Regulators have confirmed that energy bills are set to fall by £129 from July, offering some respite to British households after a string of three consecutive rises.
Ofgem, the UK’s energy watchdog, will lower the energy price cap – the maximum amount suppliers can charge – to £1,720 per year, down from the current £1,849. The cap is reviewed quarterly and is intended to reflect shifts in wholesale energy prices.
This reduction follows months of pressure on consumers, with rising bills contributing to the broader inflation surge. Analysts at Cornwall Insight have also forecast a further “modest drop” in prices this October, with another likely in January.

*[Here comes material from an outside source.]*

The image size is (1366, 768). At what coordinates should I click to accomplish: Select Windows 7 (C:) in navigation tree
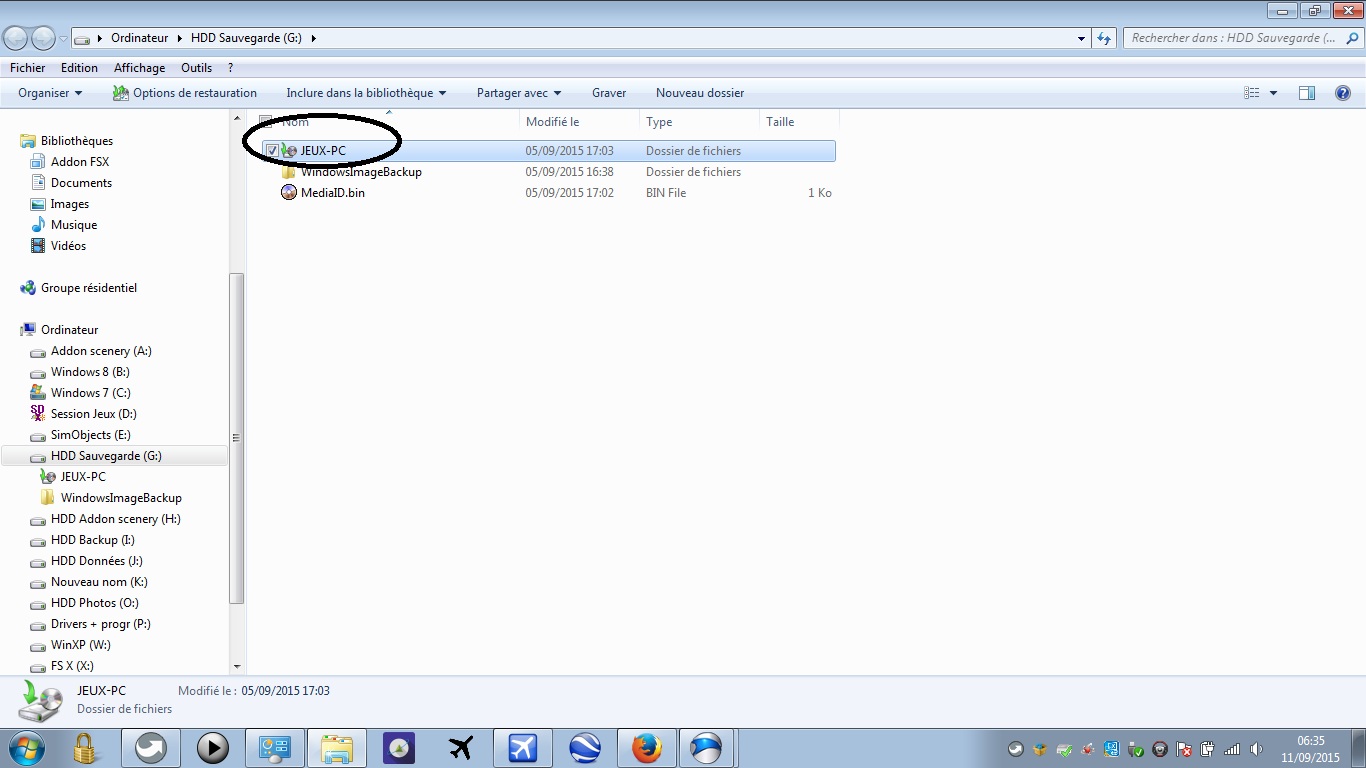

The easing in household bills comes against the backdrop of falling global energy prices, influenced by market uncertainty linked to Donald Trump’s trade policies and increased oil production from Opec nations, which has pushed prices lower.
Dr Craig Lowrey of Cornwall Insight welcomed the move, saying: “This fall in the energy price cap is undoubtedly welcome news for households, offering a degree of relief at a time when many are grappling with high living costs and rising inflation.
“While lower prices during the warmer months are helpful, the real benefit may come in October. That’s when energy use typically increases, and a further drop could be a major help for families facing high costs ahead of the Christmas period.”
However, Lowrey cautioned that the market remains volatile: “Global events—from geopolitics to weather patterns—can quickly reverse the recent downward trend in wholesale prices. And even with the cap falling, bills remain above what used to be considered ‘normal’, so continued support is essential.”
Adam Scorer, chief executive of National Energy Action, echoed that concern, warning that despite the fall, energy bills remain “punishingly high.”
He added: “Four years of extraordinarily high energy bills has taken its toll. We hear heart-breaking cases every day.”